▸ **SET TASK 1**
In the OpenCV thread, what GPU usage is reported while the decoding runs?
▸ **SET TASK 2**
Reproduce word for word the stretch of the OpenCV thread from "The use of OpenCV's" through "meet my requirements.".

▸ **SOURCE PASSAGE**
^^^^^^^^^^^^^^^^

The use of OpenCV's cuda-VideoReader's grab does not contribute to efficiency improvement?

I am using the GPU version of OpenCV to decode video, with the code as follows. The subsequent neural network recognition has not yet been added. Since I do not need frame-by-frame recognition, there is an FPS parameter in the method, which represents the number of image frames per second required for recognition in the video. If not specified, it defaults to the video frame rate. Typically, I set it to 1, meaning that recognizing one image per second is sufficient.

While running the decoding, the GPU usage is only at 3%. I doubt that multithreading would be reliable in this context. I’m wondering if there is a way to fully utilize the GPU. However, even with the current efficiency, if the grab function could be effectively utilized, it would meet my requirements.

The video lasts a total of 300 seconds = 7500 frames.

When I do not set the FPS, the video is decoded frame by frame, and the efficiency is ideal (GPU memory usage is 194M, utilization is 3%, CPU usage is less than 1 core; when run on the CPU, it uses almost all of the 32 cores):

count1= 7499
GPU execution time: 9.850459575653076
count1= 7500
CPU execution time: 14.664050340652466

However, when I set the FPS to 5, the CPU efficiency improves significantly because only one frame is decoded every 5 frames, but the GPU efficiency barely changes.

count1= 1499
GPU execution time: 9.862346649169922
count1= 1500
CPU execution time: 4.066887140274048

When the FPS is set to 1 (i.e., only one frame is decoded for every 25 frames per second in the video), the CPU decoding efficiency further improves, while the GPU remains unchanged.

count1= 300
GPU execution time: 9.844478368759155
count1= 300
CPU execution time: 2.5899405479431152

Here is the code snippet:

import cv2
import numpy as np
import time

# Read video using CPU
def read_video_cpu(video_path, fps=None):
    cap = cv2.VideoCapture(video_path)
    cap_fps = cap.get(cv2.CAP_PROP_FPS)
    if fps is None:
        fps = cap_fps
    count1 = 0
    ret = cap.grab()
    was_read, img = cap.retrieve()
    while True:
        for i in range(int((count1 + 1) * cap_fps / fps) - int(count1 * cap_fps / fps)):
            if cap.get(cv2.CAP_PROP_POS_MSEC) >= (count1 + 1) * 1000 - 18:
                break
            cap.grab()
        ret, img = cap.retrieve()

^^^^^^^^^^^^^^^^

▸ **INFORMATION SHOWN**
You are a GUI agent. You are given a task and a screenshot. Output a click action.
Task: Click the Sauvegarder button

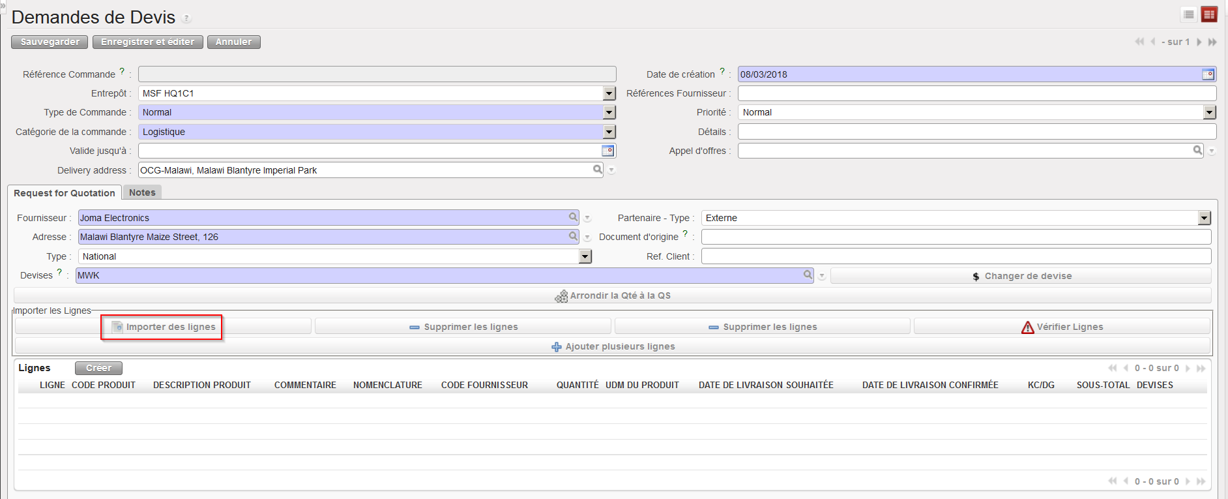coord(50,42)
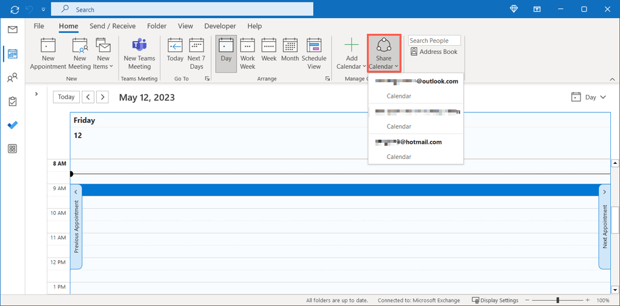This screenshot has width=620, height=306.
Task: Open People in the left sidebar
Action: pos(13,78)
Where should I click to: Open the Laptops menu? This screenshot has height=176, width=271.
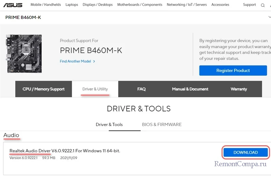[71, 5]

^^^^^^^^^^^^^^^^

▸ **REPLY 1**
Only 3%.

▸ **REPLY 2**
The use of OpenCV's cuda-VideoReader's grab does not contribute to efficiency improvement?

I am using the GPU version of OpenCV to decode video, with the code as follows. The subsequent neural network recognition has not yet been added. Since I do not need frame-by-frame recognition, there is an FPS parameter in the method, which represents the number of image frames per second required for recognition in the video. If not specified, it defaults to the video frame rate. Typically, I set it to 1, meaning that recognizing one image per second is sufficient.

While running the decoding, the GPU usage is only at 3%. I doubt that multithreading would be reliable in this context. I’m wondering if there is a way to fully utilize the GPU. However, even with the current efficiency, if the grab function could be effectively utilized, it would meet my requirements.